BEGIN Data provided

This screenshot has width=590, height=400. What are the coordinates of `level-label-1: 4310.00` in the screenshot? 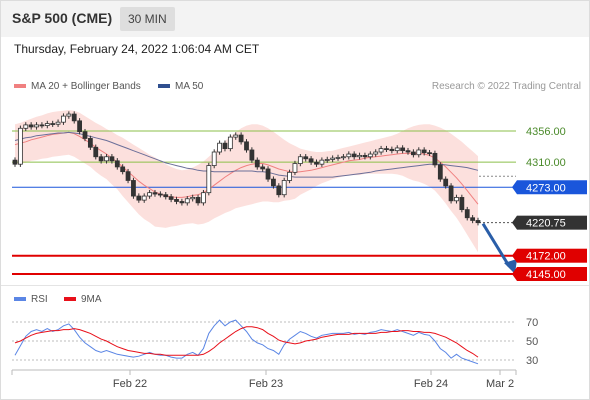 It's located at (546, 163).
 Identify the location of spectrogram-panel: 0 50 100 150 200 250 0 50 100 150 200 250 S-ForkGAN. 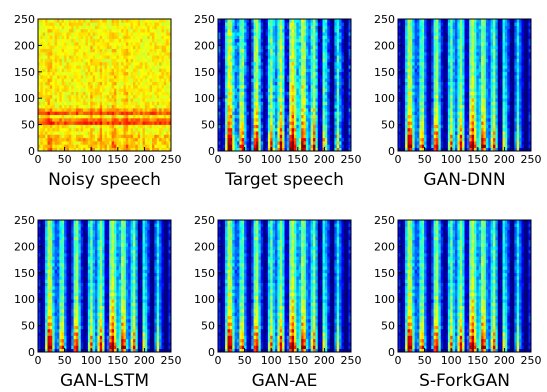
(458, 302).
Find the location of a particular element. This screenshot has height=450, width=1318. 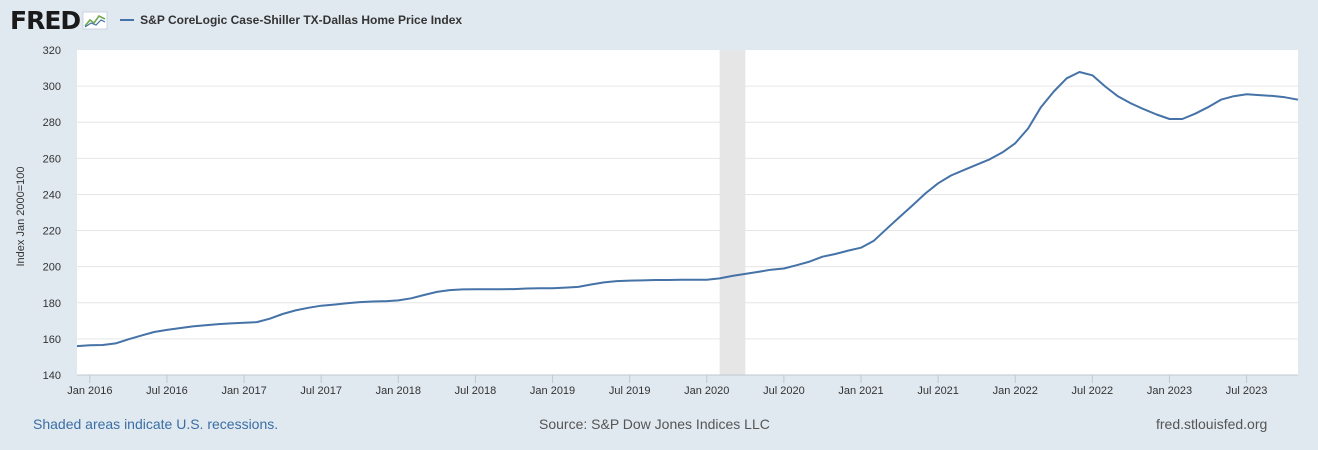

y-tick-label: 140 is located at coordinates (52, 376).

END Data provided
BEGIN Data provided

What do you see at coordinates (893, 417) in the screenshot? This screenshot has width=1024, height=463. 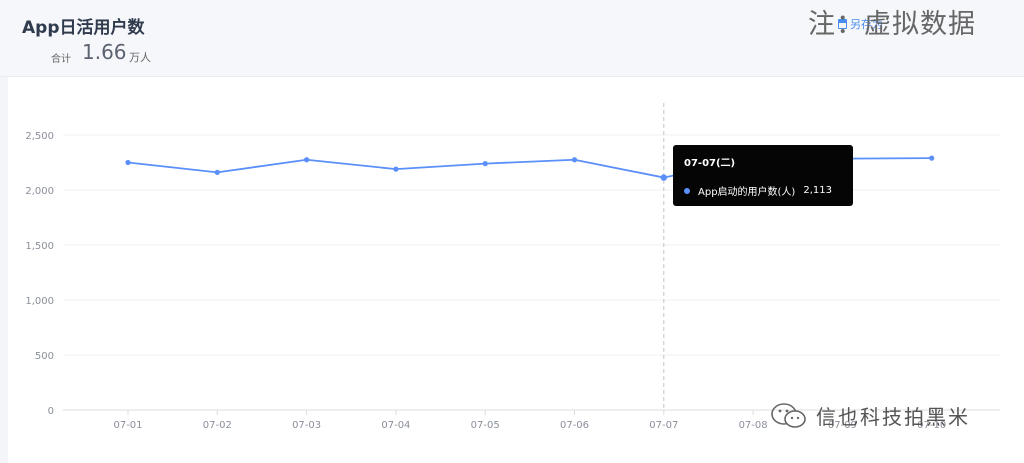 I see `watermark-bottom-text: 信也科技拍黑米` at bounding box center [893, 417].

END Data provided
BEGIN Data provided

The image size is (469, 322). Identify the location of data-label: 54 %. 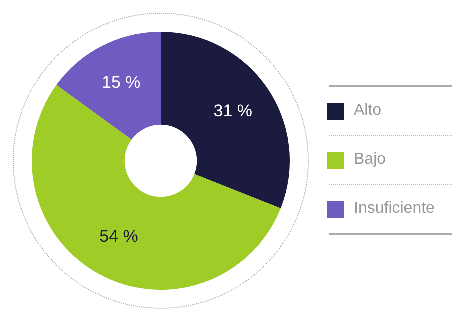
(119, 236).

END Data provided

Your instructions => Render everything from the line containing "The image size" down to the line containing "(119, 236)." as a Markdown table with the columns No. and Text. Omit blank lines and leave the pictures out.

Expected answer =>
| No. | Text |
|---|---|
| 1 | The image size is (469, 322). Identify the location of data-label: 54 %.  |
| 2 | (119, 236). |